**Work task**
Extend the page about Dante Bernini, picking up right after its last sentence.

**Source document**
_____

- Church: Roman Catholic Church
- See: Roman Catholic Suburbicarian Diocese of Albano
- In office: 1982–1999
- Predecessor: Gaetano Bonicelli
- Successor: Agostino Vallini
- Previous post(s): Prelate

Orders
- Ordination: 12 August 1945

Personal details
- Born: 20 April 1922 La Quercia, Italy
- Died: 27 September 2019 (aged 97)

= Dante Bernini =

Italian Roman Catholic prelate (1922–2019)

Dante Bernini (20 April 1922 – 27 September 2019) was an Italian prelate of the Catholic Church.

_____

(Items from a dataset)
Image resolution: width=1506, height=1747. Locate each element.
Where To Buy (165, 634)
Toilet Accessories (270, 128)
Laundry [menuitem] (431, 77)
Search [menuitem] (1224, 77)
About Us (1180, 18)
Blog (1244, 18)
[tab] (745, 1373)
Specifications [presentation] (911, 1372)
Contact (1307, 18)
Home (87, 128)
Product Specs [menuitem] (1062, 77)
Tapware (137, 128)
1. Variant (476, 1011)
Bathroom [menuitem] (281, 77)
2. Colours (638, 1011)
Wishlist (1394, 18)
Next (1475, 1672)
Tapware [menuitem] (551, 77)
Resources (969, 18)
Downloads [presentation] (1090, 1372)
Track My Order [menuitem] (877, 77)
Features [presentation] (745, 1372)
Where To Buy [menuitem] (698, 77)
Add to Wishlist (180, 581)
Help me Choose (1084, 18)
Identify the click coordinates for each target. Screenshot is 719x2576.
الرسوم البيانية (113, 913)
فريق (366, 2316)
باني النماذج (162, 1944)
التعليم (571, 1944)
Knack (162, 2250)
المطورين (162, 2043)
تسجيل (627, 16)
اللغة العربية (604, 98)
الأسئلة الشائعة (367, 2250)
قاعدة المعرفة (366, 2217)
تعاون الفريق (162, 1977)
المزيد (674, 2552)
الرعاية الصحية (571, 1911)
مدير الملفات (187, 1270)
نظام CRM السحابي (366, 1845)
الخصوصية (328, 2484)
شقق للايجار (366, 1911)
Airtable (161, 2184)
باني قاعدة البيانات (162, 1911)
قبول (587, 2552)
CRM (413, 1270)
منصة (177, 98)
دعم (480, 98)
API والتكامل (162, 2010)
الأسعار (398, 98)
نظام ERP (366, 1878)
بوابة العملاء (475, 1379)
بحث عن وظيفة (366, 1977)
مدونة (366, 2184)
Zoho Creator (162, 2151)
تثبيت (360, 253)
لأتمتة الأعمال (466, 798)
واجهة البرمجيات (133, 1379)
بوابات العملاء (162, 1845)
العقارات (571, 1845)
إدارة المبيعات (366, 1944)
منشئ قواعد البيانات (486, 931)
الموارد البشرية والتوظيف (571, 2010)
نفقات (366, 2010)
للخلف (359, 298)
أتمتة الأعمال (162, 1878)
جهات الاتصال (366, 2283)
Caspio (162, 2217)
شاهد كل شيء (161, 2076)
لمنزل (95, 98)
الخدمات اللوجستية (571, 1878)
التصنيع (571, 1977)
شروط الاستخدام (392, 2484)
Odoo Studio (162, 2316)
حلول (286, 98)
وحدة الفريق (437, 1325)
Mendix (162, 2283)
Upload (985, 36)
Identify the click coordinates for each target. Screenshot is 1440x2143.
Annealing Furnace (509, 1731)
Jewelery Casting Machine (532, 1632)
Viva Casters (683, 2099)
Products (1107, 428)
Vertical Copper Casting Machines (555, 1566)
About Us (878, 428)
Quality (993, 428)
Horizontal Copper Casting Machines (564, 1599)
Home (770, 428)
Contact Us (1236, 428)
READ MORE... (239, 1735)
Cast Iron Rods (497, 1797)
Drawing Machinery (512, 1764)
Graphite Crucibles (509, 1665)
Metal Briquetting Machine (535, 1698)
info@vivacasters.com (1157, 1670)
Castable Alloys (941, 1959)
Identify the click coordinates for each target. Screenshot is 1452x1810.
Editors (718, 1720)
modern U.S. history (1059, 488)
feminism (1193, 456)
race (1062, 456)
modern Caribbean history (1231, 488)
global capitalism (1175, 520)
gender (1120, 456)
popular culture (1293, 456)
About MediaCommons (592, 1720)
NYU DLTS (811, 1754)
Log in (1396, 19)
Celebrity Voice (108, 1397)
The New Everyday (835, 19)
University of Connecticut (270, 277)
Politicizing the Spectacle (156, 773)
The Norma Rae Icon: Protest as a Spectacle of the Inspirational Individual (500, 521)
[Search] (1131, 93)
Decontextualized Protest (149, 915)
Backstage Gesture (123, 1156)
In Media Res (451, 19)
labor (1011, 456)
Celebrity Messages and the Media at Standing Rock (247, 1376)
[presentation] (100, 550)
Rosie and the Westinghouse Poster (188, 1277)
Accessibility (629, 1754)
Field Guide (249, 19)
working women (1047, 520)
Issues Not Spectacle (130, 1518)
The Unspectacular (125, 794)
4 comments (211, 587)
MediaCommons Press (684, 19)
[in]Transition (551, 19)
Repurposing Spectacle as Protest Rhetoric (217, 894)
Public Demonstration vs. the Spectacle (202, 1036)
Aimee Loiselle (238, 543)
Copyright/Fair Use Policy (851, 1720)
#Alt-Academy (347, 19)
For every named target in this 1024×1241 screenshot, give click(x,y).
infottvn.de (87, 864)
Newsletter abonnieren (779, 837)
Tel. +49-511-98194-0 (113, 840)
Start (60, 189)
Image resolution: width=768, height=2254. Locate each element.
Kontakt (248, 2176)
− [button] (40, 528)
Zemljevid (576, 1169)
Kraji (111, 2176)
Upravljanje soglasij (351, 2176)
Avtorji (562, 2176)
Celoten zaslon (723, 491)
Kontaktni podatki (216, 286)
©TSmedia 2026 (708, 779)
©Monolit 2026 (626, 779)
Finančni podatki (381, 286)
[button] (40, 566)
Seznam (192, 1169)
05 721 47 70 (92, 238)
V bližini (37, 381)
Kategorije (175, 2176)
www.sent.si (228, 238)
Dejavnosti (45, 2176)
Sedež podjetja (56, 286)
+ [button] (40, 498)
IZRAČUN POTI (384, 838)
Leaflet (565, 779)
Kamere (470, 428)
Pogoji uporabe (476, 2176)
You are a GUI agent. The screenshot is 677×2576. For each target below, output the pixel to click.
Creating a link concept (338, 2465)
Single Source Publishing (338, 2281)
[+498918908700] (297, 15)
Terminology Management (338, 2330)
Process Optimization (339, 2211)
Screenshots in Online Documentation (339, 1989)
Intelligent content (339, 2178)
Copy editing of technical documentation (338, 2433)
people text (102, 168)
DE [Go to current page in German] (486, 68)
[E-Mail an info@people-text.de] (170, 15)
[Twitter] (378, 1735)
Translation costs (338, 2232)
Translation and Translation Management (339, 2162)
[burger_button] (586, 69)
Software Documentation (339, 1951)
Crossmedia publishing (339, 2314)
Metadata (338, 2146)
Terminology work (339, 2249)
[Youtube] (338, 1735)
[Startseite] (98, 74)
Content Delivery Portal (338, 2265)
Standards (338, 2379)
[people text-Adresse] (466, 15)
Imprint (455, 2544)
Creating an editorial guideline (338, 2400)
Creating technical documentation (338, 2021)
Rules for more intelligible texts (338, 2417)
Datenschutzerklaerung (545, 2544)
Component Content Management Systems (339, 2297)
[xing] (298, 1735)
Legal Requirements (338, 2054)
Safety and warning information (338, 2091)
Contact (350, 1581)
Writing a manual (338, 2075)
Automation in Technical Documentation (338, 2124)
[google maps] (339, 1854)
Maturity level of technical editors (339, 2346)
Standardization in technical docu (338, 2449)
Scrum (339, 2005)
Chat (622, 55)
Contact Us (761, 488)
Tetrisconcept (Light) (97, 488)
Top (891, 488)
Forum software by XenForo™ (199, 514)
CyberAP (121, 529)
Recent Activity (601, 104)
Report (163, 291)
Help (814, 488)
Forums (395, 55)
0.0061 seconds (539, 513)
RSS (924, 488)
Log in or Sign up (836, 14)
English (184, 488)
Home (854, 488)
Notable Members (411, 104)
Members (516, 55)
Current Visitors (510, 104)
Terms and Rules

_____

**Exercise output**
Bernini was born in La Quercia, Italy and ordained a priest on 12 August 1945. Bernini was appointed auxiliary bishop of the Diocese of Albano as well as titular bishop of Assidona on 30 October 1971 and ordained on 8 December 1971. Bernini was appointed bishop of the Diocese of Velletri on 10 July 1975, along with bishop of the diocese of Diocese of Segni. On 30 October 1981 Bernini was appointed bishop of the newly created Diocese of Velletri-Segni. Bernini was appointed bishop of the Diocese of Albano on 6 April 1982 and retired from the diocese on 13 November 1999.